# [WHAT YOU WILL DO]
Each record below should be returned exactly, with its pictures left out.

RECORDS PROVIDED: Begin

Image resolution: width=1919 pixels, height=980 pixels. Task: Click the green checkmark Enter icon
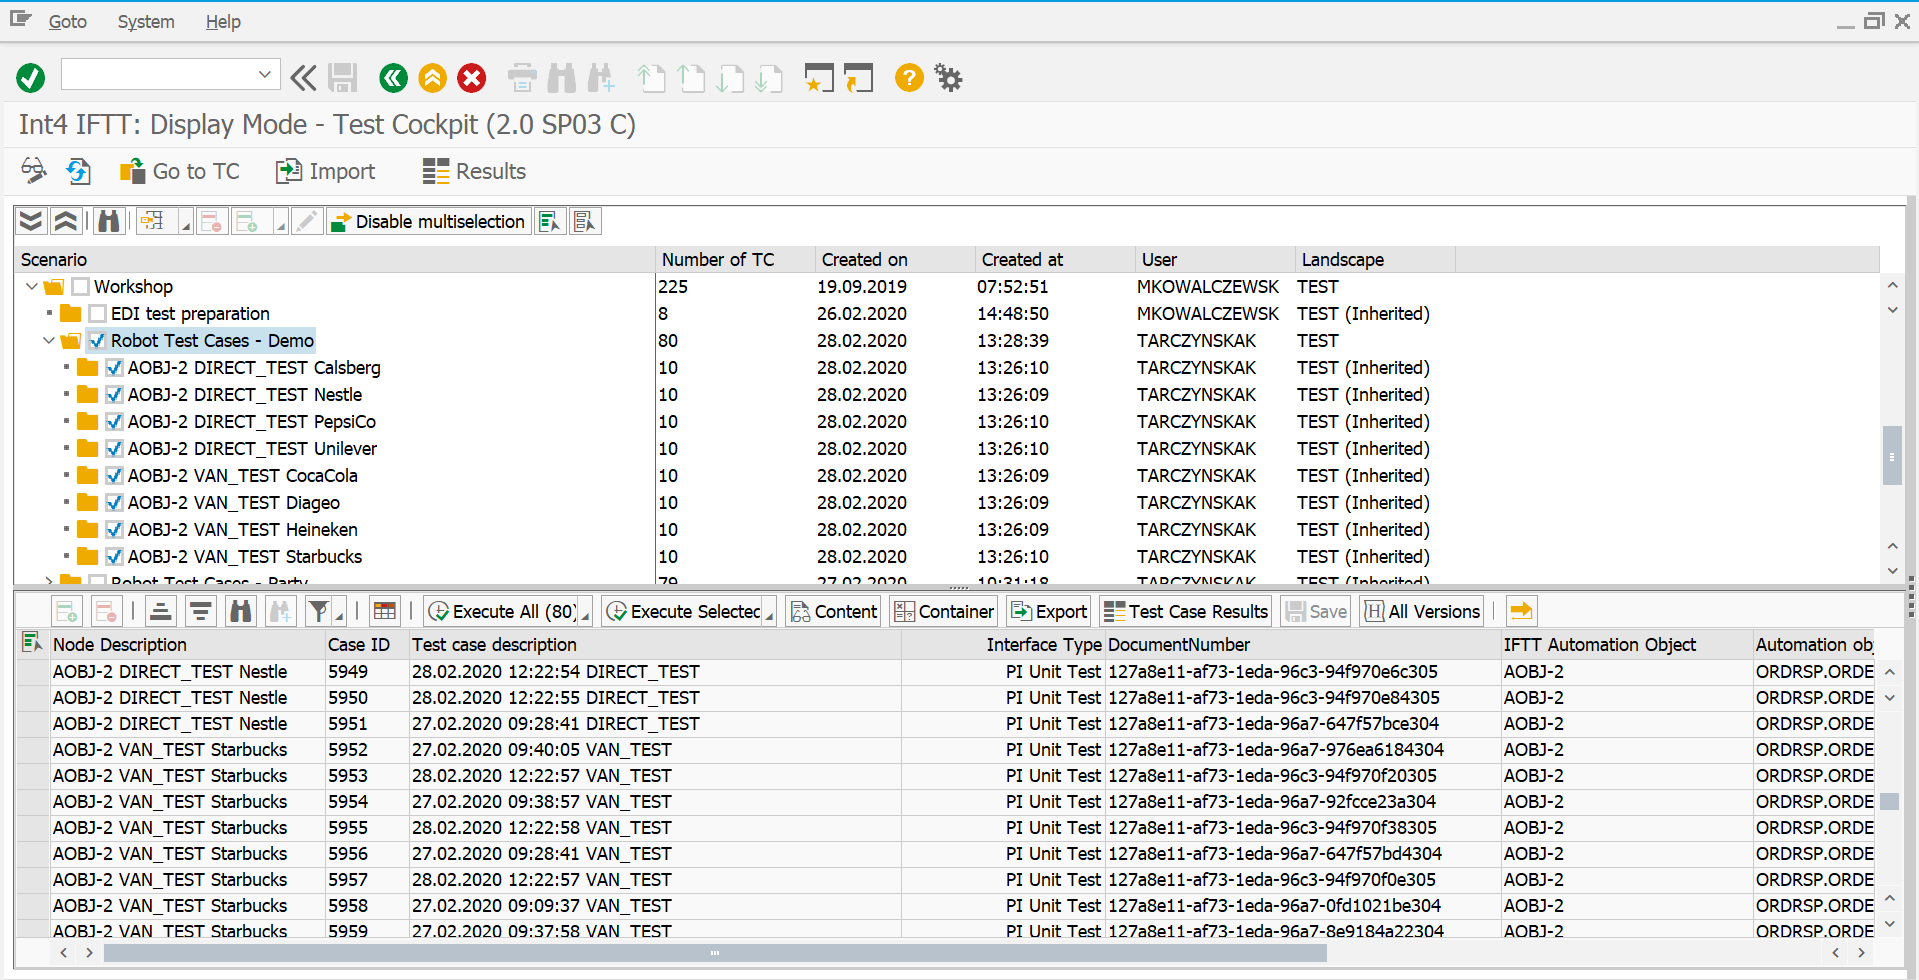tap(31, 77)
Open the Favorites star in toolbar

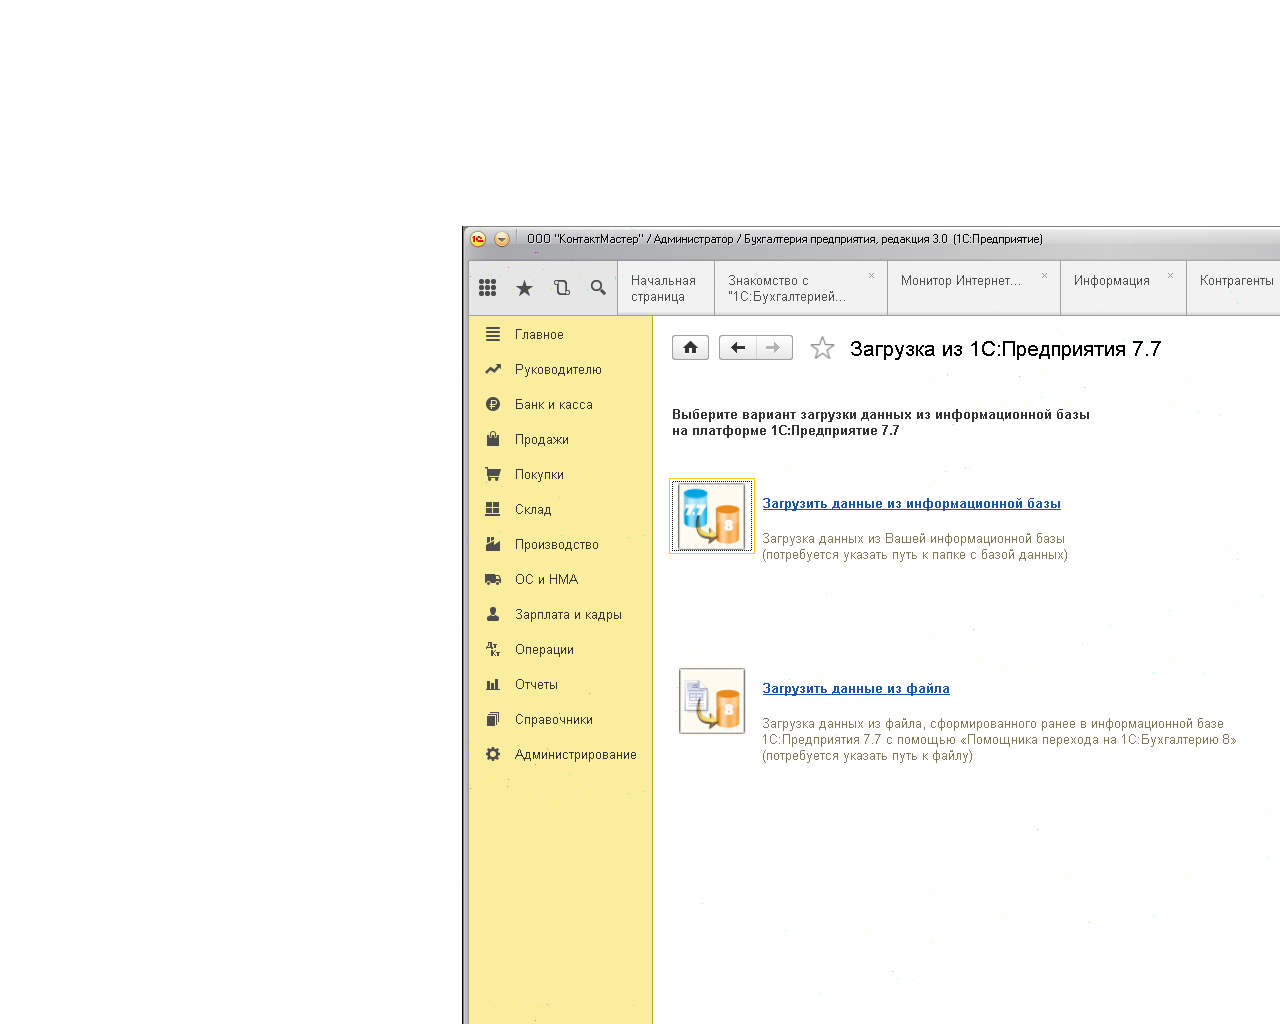pos(524,288)
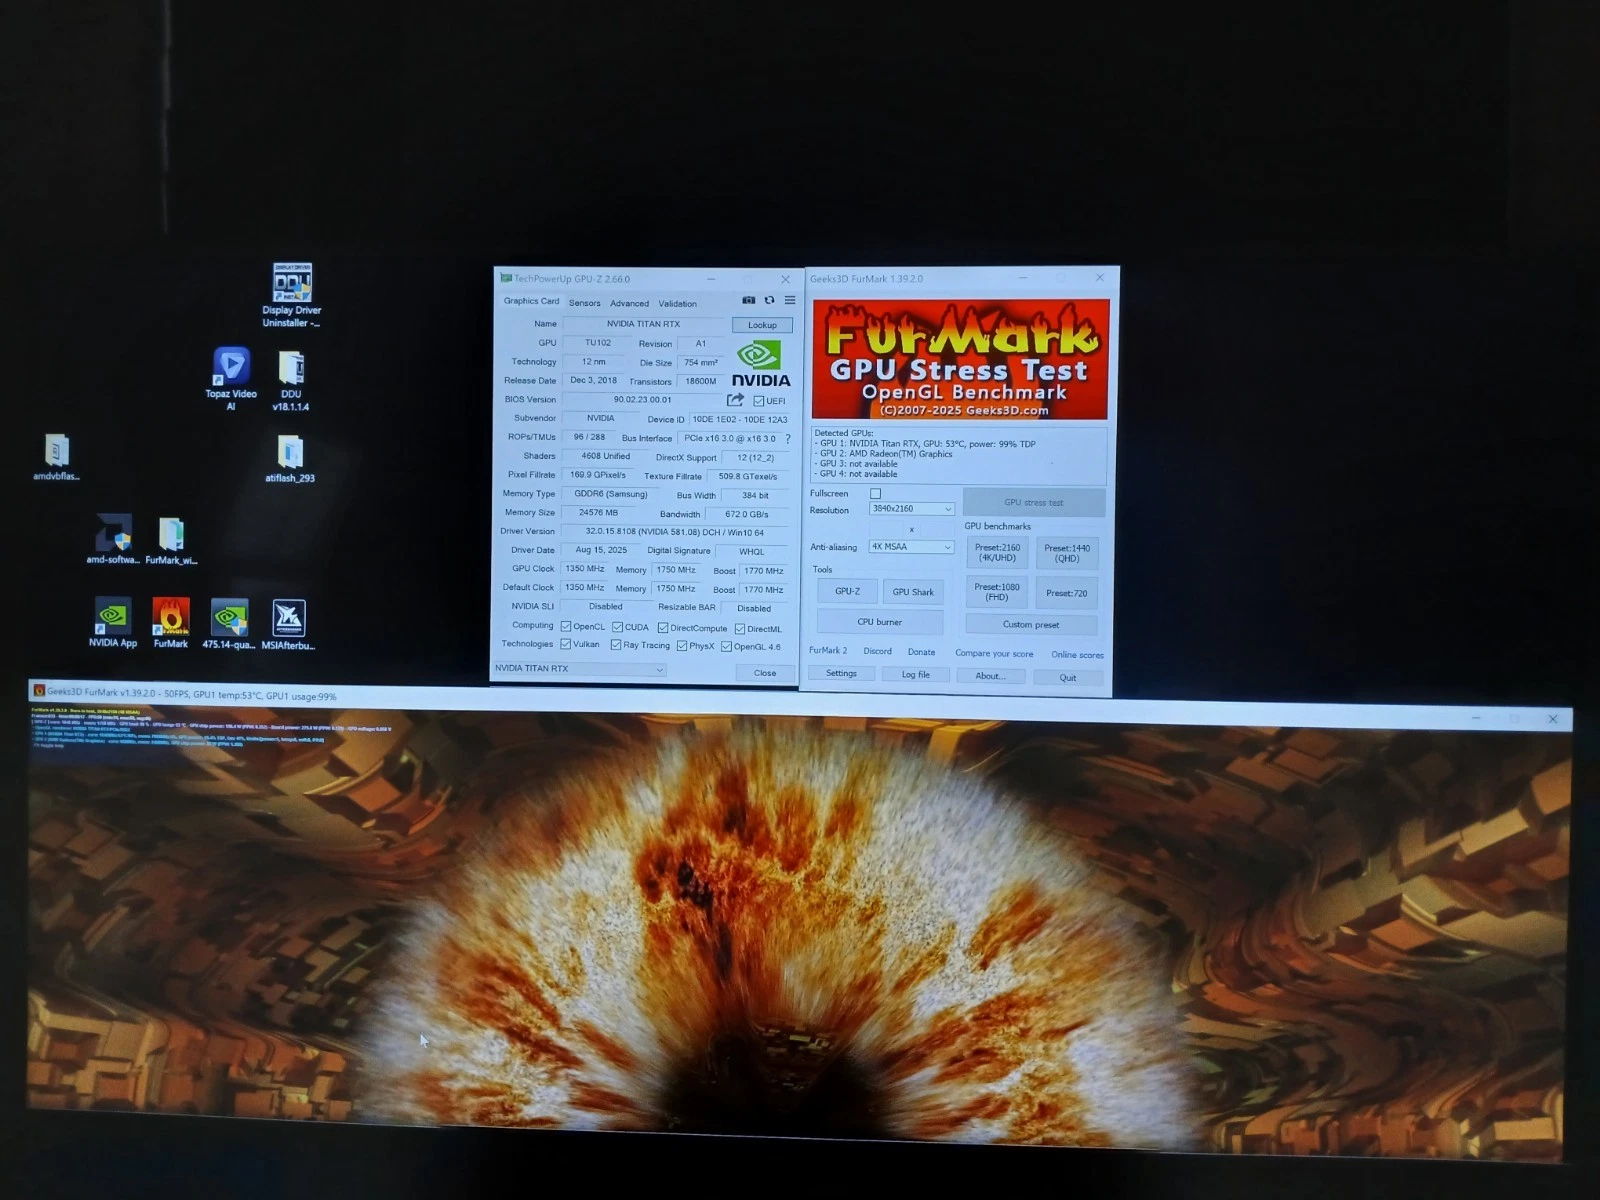Toggle the Ray Tracing checkbox
Screen dimensions: 1600x1200
pos(616,646)
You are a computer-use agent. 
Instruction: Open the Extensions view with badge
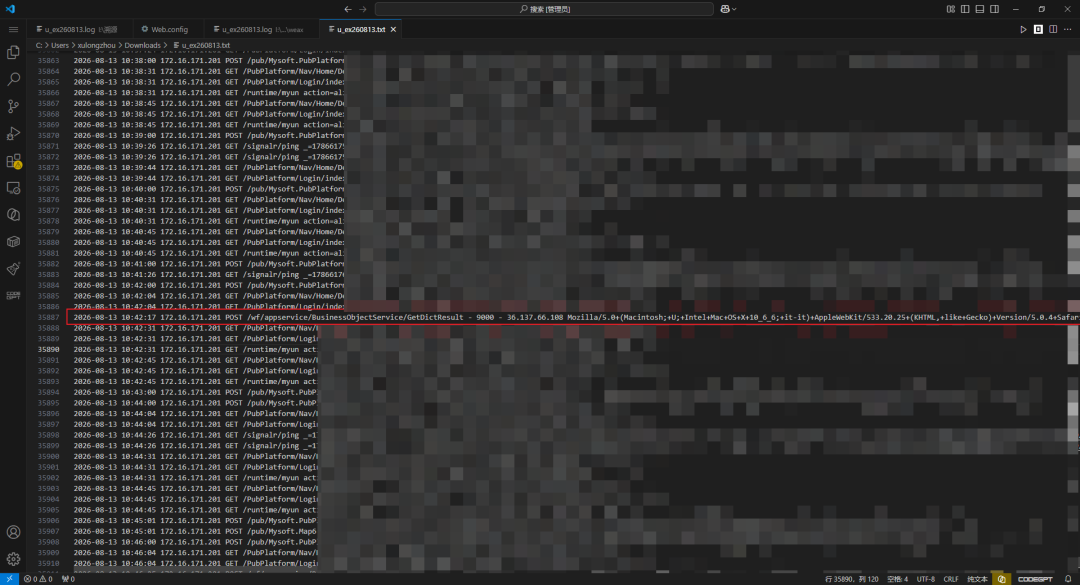[x=13, y=161]

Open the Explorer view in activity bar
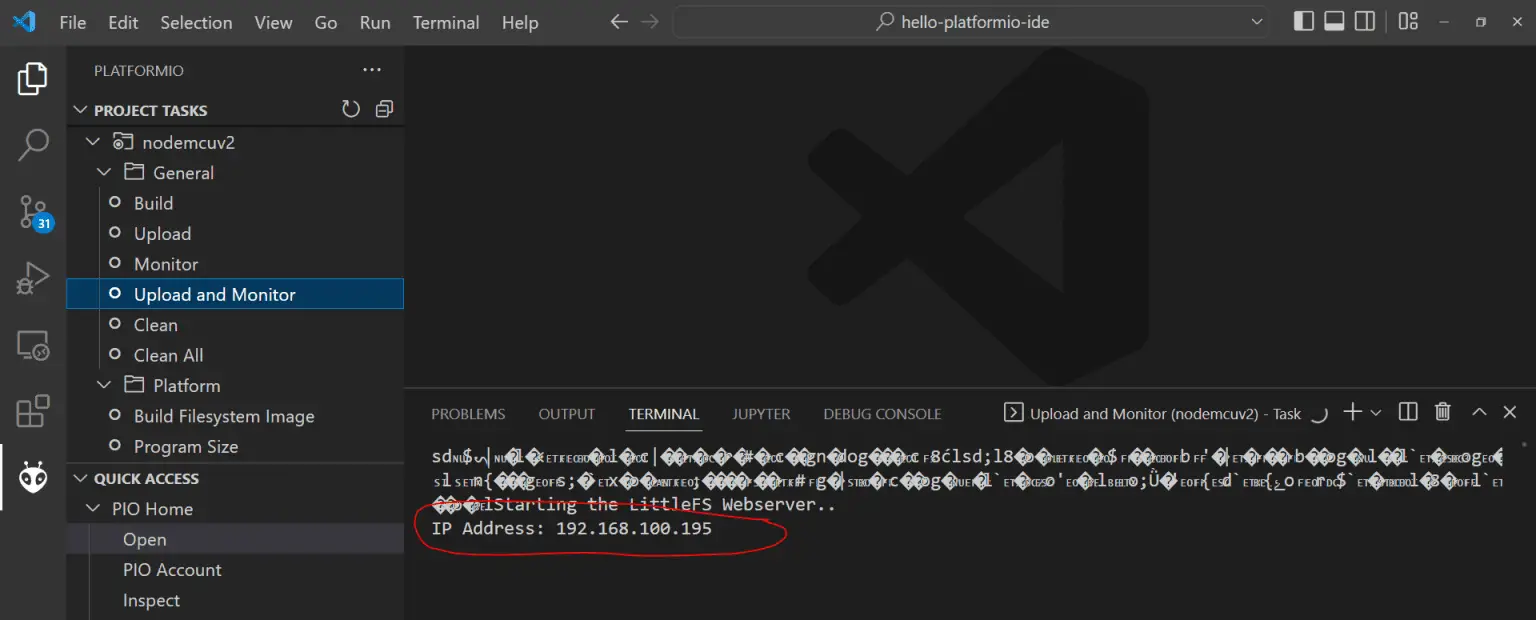[x=33, y=79]
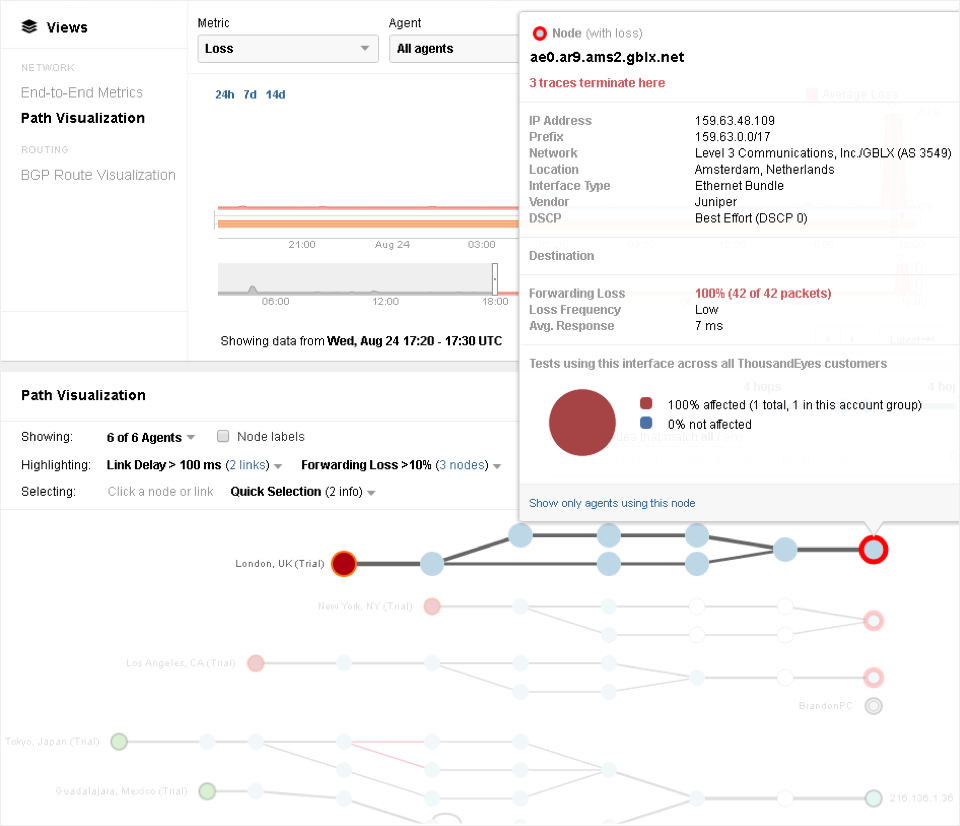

RECORDS PROVIDED: End

# [THE ANSWER]
Image resolution: width=1919 pixels, height=980 pixels. Task: Click the green checkmark Enter icon
tap(31, 77)
Open the Favorites star in toolbar

pos(524,288)
Toggle the Ray Tracing checkbox
Screen dimensions: 1600x1200
pos(616,646)
You are a computer-use agent. 
Instruction: Open the Extensions view with badge
[x=13, y=161]

Open the Explorer view in activity bar
[x=33, y=79]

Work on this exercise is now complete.